## Your instructions
Rewrite the lines from the one containing "You are a GUI" through the end of the listing, inclusive, with "agent" replaced by "assistant" and nothing else changed. Leave the pictures out of your answer.

(Screen-element location listing)

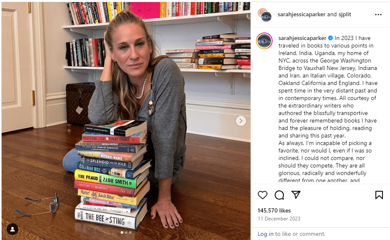Click the blue verified badge
Viewport: 390px width, 240px height.
(x=330, y=38)
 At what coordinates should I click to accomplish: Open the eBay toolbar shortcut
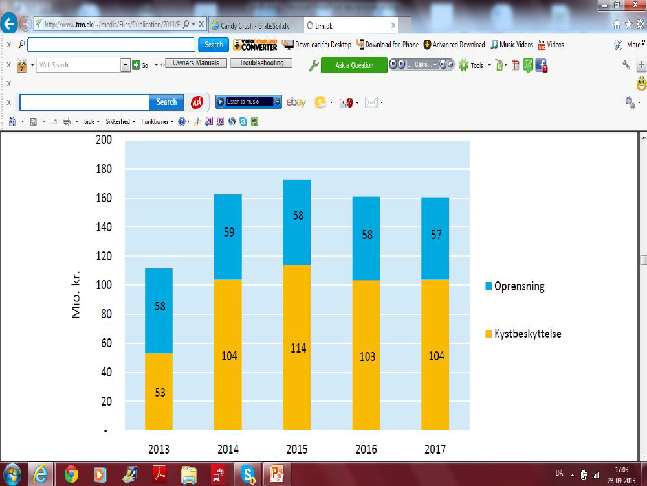[296, 102]
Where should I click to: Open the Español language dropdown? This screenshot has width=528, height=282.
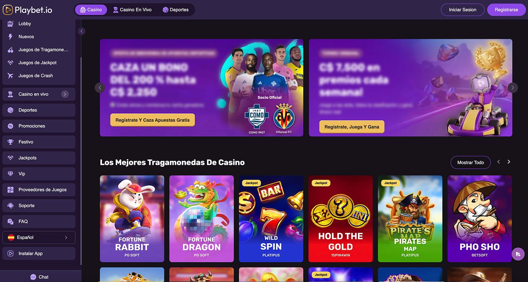tap(39, 237)
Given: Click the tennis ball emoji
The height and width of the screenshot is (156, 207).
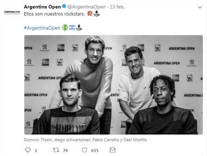Looking at the screenshot, I should [x=65, y=27].
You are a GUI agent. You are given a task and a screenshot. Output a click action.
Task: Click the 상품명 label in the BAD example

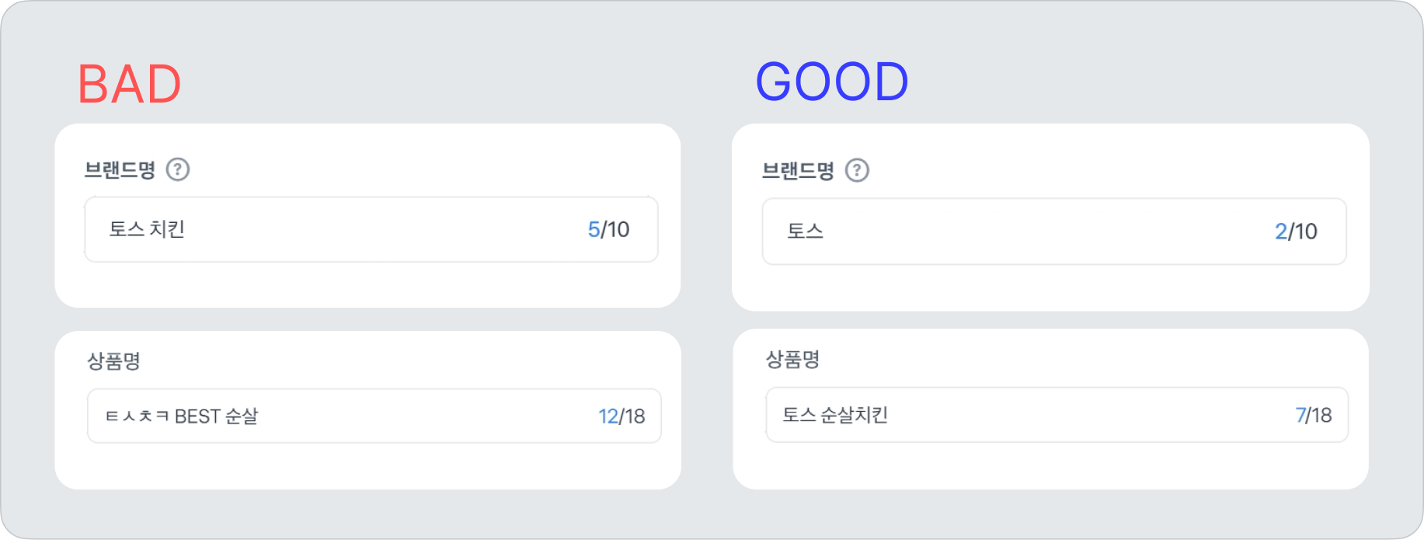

## Completed task
You are a GUI assistant. You are given a task and a screenshot. Output a click action.
Task: Click the 상품명 label in the BAD example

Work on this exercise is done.